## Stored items
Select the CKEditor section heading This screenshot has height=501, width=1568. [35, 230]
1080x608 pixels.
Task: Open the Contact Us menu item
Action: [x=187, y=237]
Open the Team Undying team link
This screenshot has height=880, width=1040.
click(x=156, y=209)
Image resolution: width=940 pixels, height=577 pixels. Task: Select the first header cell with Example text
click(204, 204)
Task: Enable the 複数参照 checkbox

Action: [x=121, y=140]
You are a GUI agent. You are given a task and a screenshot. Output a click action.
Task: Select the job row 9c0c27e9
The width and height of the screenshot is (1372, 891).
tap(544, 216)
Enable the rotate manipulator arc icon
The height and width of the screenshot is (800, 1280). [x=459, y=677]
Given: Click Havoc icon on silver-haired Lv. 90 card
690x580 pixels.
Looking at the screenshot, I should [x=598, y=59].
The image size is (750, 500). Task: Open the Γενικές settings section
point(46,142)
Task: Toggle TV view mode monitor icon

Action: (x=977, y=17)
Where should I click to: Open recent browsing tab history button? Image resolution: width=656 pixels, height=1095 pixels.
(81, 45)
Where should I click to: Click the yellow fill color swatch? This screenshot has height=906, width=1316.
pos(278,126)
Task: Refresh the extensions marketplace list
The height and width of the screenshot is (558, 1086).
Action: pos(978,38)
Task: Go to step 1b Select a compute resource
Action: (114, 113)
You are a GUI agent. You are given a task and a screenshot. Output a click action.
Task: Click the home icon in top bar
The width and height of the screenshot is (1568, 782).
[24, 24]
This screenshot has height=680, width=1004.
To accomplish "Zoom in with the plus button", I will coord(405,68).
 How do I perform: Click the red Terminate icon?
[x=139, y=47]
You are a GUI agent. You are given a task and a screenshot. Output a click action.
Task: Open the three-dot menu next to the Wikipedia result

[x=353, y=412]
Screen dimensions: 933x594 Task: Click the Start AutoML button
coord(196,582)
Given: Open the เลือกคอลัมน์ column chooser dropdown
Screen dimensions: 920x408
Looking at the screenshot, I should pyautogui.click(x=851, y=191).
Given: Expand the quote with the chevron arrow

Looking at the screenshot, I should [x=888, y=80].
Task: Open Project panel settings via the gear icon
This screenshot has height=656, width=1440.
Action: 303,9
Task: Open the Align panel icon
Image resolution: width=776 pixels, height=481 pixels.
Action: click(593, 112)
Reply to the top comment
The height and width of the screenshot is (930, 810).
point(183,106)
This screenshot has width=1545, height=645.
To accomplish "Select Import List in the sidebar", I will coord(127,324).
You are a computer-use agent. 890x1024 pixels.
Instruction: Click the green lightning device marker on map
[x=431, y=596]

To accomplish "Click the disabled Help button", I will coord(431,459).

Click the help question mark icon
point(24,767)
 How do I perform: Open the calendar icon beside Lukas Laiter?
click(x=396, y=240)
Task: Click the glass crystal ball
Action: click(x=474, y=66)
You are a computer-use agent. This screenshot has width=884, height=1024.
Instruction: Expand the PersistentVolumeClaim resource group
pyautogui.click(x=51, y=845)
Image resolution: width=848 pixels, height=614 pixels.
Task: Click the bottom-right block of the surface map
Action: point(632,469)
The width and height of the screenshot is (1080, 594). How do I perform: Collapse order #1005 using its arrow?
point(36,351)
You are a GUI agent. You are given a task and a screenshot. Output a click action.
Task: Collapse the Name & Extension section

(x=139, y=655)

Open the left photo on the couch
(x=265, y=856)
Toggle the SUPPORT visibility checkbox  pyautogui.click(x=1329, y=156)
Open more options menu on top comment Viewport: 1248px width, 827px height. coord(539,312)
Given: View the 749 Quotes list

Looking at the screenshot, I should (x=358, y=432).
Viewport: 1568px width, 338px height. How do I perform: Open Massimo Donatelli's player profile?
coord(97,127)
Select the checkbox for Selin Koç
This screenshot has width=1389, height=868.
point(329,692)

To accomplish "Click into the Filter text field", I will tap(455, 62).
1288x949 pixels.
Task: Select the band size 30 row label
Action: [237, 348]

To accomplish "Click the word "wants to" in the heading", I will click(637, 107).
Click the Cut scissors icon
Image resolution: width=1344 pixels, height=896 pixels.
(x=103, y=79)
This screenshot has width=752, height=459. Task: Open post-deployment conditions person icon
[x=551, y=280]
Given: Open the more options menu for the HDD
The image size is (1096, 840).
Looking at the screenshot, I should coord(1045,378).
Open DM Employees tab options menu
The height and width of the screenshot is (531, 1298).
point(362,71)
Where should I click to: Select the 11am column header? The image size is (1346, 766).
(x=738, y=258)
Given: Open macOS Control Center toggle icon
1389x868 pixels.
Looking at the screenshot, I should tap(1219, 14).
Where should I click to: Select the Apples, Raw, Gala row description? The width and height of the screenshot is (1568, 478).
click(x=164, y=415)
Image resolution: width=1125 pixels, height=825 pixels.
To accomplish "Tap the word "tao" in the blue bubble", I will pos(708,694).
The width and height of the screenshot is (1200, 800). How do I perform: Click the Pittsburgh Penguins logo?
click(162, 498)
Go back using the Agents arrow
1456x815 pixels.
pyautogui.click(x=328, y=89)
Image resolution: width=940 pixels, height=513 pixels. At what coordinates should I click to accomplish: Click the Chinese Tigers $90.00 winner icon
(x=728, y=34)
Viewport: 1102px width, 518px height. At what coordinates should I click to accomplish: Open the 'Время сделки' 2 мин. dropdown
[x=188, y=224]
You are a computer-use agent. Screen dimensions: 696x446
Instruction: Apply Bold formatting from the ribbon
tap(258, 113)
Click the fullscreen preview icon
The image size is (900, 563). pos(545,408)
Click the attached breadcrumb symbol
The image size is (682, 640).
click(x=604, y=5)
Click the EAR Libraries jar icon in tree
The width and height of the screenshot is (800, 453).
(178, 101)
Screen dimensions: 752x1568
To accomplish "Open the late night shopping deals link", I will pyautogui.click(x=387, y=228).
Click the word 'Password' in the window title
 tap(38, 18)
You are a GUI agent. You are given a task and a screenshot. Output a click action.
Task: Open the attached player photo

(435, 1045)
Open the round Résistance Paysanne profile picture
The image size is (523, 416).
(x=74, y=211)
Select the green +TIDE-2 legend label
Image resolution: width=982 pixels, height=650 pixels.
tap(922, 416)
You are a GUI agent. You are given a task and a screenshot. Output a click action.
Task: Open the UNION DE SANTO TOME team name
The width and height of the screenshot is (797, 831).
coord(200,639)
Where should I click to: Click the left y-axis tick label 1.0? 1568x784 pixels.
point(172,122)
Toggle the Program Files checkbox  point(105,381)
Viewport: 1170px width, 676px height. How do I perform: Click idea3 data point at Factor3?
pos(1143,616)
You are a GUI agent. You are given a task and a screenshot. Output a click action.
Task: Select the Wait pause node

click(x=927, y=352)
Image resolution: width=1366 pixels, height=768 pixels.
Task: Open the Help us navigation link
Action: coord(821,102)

## TASK INSTRUCTIONS
Each line shown above needs to be transcribed exactly.

## TASK OUTPUT
Select the CKEditor section heading This screenshot has height=501, width=1568. [35, 230]
1080x608 pixels.
Task: Open the Contact Us menu item
Action: [x=187, y=237]
Open the Team Undying team link
This screenshot has height=880, width=1040.
click(x=156, y=209)
Image resolution: width=940 pixels, height=577 pixels. Task: Select the first header cell with Example text
click(204, 204)
Task: Enable the 複数参照 checkbox

Action: [x=121, y=140]
You are a GUI agent. You are given a task and a screenshot. Output a click action.
Task: Select the job row 9c0c27e9
The width and height of the screenshot is (1372, 891).
tap(544, 216)
Enable the rotate manipulator arc icon
The height and width of the screenshot is (800, 1280). [x=459, y=677]
Given: Click Havoc icon on silver-haired Lv. 90 card
690x580 pixels.
Looking at the screenshot, I should [x=598, y=59].
The image size is (750, 500). Task: Open the Γενικές settings section
point(46,142)
Task: Toggle TV view mode monitor icon

Action: (x=977, y=17)
Where should I click to: Open recent browsing tab history button? Image resolution: width=656 pixels, height=1095 pixels.
(81, 45)
Where should I click to: Click the yellow fill color swatch? This screenshot has height=906, width=1316.
pos(278,126)
Task: Refresh the extensions marketplace list
The height and width of the screenshot is (558, 1086).
Action: pos(978,38)
Task: Go to step 1b Select a compute resource
Action: (114, 113)
You are a GUI agent. You are given a task and a screenshot. Output a click action.
Task: Click the home icon in top bar
The width and height of the screenshot is (1568, 782).
[24, 24]
This screenshot has height=680, width=1004.
To accomplish "Zoom in with the plus button", I will coord(405,68).
 How do I perform: Click the red Terminate icon?
[x=139, y=47]
You are a GUI agent. You are given a task and a screenshot. Output a click action.
Task: Open the three-dot menu next to the Wikipedia result

[x=353, y=412]
Screen dimensions: 933x594 Task: Click the Start AutoML button
coord(196,582)
Given: Open the เลือกคอลัมน์ column chooser dropdown
Screen dimensions: 920x408
Looking at the screenshot, I should pyautogui.click(x=851, y=191).
Given: Expand the quote with the chevron arrow

Looking at the screenshot, I should [x=888, y=80].
Task: Open Project panel settings via the gear icon
This screenshot has height=656, width=1440.
Action: 303,9
Task: Open the Align panel icon
Image resolution: width=776 pixels, height=481 pixels.
Action: click(593, 112)
Reply to the top comment
The height and width of the screenshot is (930, 810).
point(183,106)
This screenshot has width=1545, height=645.
To accomplish "Select Import List in the sidebar", I will coord(127,324).
You are a computer-use agent. 890x1024 pixels.
Instruction: Click the green lightning device marker on map
[x=431, y=596]

To accomplish "Click the disabled Help button", I will coord(431,459).

Click the help question mark icon
point(24,767)
 How do I perform: Open the calendar icon beside Lukas Laiter?
click(x=396, y=240)
Task: Click the glass crystal ball
Action: click(x=474, y=66)
You are a computer-use agent. This screenshot has width=884, height=1024.
Instruction: Expand the PersistentVolumeClaim resource group
pyautogui.click(x=51, y=845)
Image resolution: width=848 pixels, height=614 pixels.
Task: Click the bottom-right block of the surface map
Action: point(632,469)
The width and height of the screenshot is (1080, 594). How do I perform: Collapse order #1005 using its arrow?
point(36,351)
You are a GUI agent. You are given a task and a screenshot. Output a click action.
Task: Collapse the Name & Extension section

(x=139, y=655)

Open the left photo on the couch
(x=265, y=856)
Toggle the SUPPORT visibility checkbox  pyautogui.click(x=1329, y=156)
Open more options menu on top comment Viewport: 1248px width, 827px height. coord(539,312)
Given: View the 749 Quotes list

Looking at the screenshot, I should (x=358, y=432).
Viewport: 1568px width, 338px height. How do I perform: Open Massimo Donatelli's player profile?
coord(97,127)
Select the checkbox for Selin Koç
This screenshot has width=1389, height=868.
point(329,692)

To accomplish "Click into the Filter text field", I will tap(455, 62).
1288x949 pixels.
Task: Select the band size 30 row label
Action: [237, 348]

To accomplish "Click the word "wants to" in the heading", I will click(637, 107).
Click the Cut scissors icon
Image resolution: width=1344 pixels, height=896 pixels.
(x=103, y=79)
This screenshot has width=752, height=459. Task: Open post-deployment conditions person icon
[x=551, y=280]
Given: Open the more options menu for the HDD
The image size is (1096, 840).
Looking at the screenshot, I should coord(1045,378).
Open DM Employees tab options menu
The height and width of the screenshot is (531, 1298).
point(362,71)
Where should I click to: Select the 11am column header? The image size is (1346, 766).
(x=738, y=258)
Given: Open macOS Control Center toggle icon
1389x868 pixels.
Looking at the screenshot, I should tap(1219, 14).
Where should I click to: Select the Apples, Raw, Gala row description? The width and height of the screenshot is (1568, 478).
click(x=164, y=415)
Image resolution: width=1125 pixels, height=825 pixels.
To accomplish "Tap the word "tao" in the blue bubble", I will pos(708,694).
The width and height of the screenshot is (1200, 800). How do I perform: Click the Pittsburgh Penguins logo?
click(162, 498)
Go back using the Agents arrow
1456x815 pixels.
pyautogui.click(x=328, y=89)
Image resolution: width=940 pixels, height=513 pixels. At what coordinates should I click to accomplish: Click the Chinese Tigers $90.00 winner icon
(x=728, y=34)
Viewport: 1102px width, 518px height. At what coordinates should I click to accomplish: Open the 'Время сделки' 2 мин. dropdown
[x=188, y=224]
You are a computer-use agent. Screen dimensions: 696x446
Instruction: Apply Bold formatting from the ribbon
tap(258, 113)
Click the fullscreen preview icon
The image size is (900, 563). pos(545,408)
Click the attached breadcrumb symbol
The image size is (682, 640).
click(x=604, y=5)
Click the EAR Libraries jar icon in tree
The width and height of the screenshot is (800, 453).
(178, 101)
Screen dimensions: 752x1568
To accomplish "Open the late night shopping deals link", I will pyautogui.click(x=387, y=228).
Click the word 'Password' in the window title
 tap(38, 18)
You are a GUI agent. You are given a task and a screenshot. Output a click action.
Task: Open the attached player photo

(435, 1045)
Open the round Résistance Paysanne profile picture
The image size is (523, 416).
(x=74, y=211)
Select the green +TIDE-2 legend label
Image resolution: width=982 pixels, height=650 pixels.
tap(922, 416)
You are a GUI agent. You are given a task and a screenshot. Output a click action.
Task: Open the UNION DE SANTO TOME team name
The width and height of the screenshot is (797, 831).
coord(200,639)
Where should I click to: Click the left y-axis tick label 1.0? 1568x784 pixels.
point(172,122)
Toggle the Program Files checkbox  point(105,381)
Viewport: 1170px width, 676px height. How do I perform: Click idea3 data point at Factor3?
pos(1143,616)
You are a GUI agent. You are given a task and a screenshot. Output a click action.
Task: Select the Wait pause node

click(x=927, y=352)
Image resolution: width=1366 pixels, height=768 pixels.
Task: Open the Help us navigation link
Action: coord(821,102)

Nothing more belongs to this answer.